Automatically evaluate your LLMs on every pull request.
Gate merges on correctness, faithfulness, hallucination, toxicity, and bias — enforced in CI.
This action connects to a VerifyWise instance to run your models against curated test datasets and block merges when quality drops below your standards.
- Catch regressions before they ship. Prompt changes, fine-tuning updates, or model swaps can silently degrade output quality. This action measures it.
- Enforce quality gates. Set pass/fail thresholds per metric. If correctness drops below 70% or hallucination rises above 30%, the PR fails.
- Works with any model. OpenAI, Anthropic, Google, Mistral, xAI, or self-hosted — if VerifyWise can talk to it, this action can evaluate it.
- Full visibility. Results are posted as PR comments, uploaded as build artifacts, and stored in your VerifyWise dashboard for trend tracking.
Add this step to any GitHub Actions workflow:
- uses: verifywise-ai/verifywise-eval-action@v1
with:
api_url: https://app.verifywise.ai
project_id: proj_abc
dataset_id: '2'
metrics: 'correctness,faithfulness,hallucination'
model_name: gpt-4o-mini
model_provider: openai
vw_api_token: ${{ secrets.VW_API_TOKEN }}
llm_api_key: ${{ secrets.LLM_API_KEY }}The action will:
- Create an evaluation experiment on your VerifyWise instance
- Run your model against the specified dataset using an LLM judge
- Wait for results (polling automatically)
- Fail the step if any metric is below threshold
- Upload structured JSON results and a Markdown summary as build artifacts
Copy this file to .github/workflows/llm-eval.yml in your repository. That's it — every PR will be evaluated and results posted as a comment automatically.

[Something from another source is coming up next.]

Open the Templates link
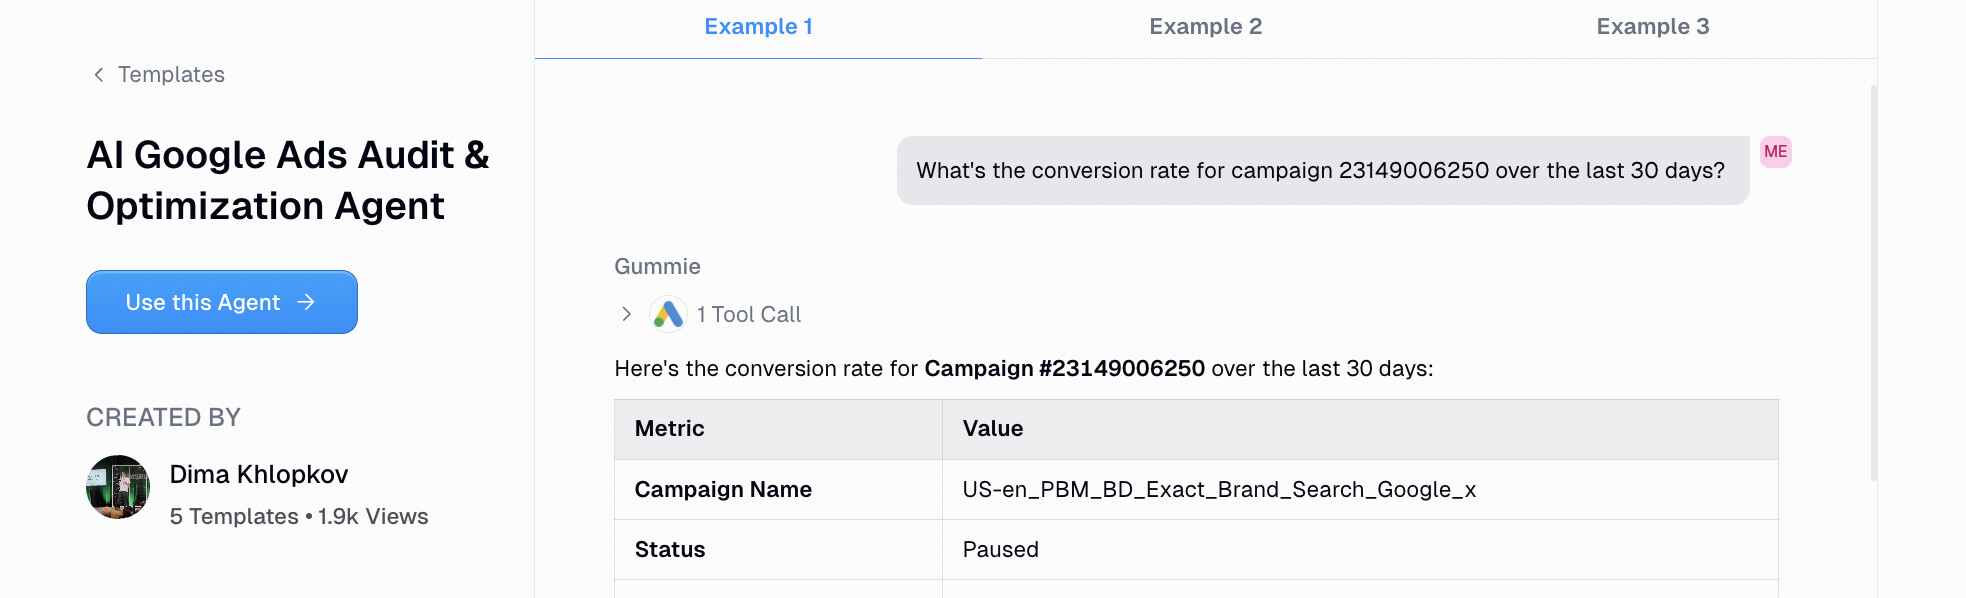pos(171,74)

# .github/workflows/llm-eval.yml
name: LLM Quality Gate
on:
pull_request:
branches: [main, develop]
jobs:
eval:
name: Evaluate LLM
runs-on: ubuntu-latest
permissions:
pull-requests: write
contents: read
steps:
- uses: actions/checkout@v4
- name: Run evaluation
uses: verifywise-ai/verifywise-eval-action@v1
with:
api_url: https://app.verifywise.ai
project_id: proj_abc
dataset_id: '2'
metrics: correctness,faithfulness,hallucination
model_name: gpt-4o-mini
model_provider: openai
threshold: '0.7'
vw_api_token: ${{ secrets.VW_API_TOKEN }}
llm_api_key: ${{ secrets.LLM_API_KEY }}The action automatically:
- Runs the evaluation and waits for results
- Posts a summary comment on the PR (updates the same comment on re-runs)
- Fails the check if any metric is below threshold
- Compares scores against the previous experiment (shows deltas)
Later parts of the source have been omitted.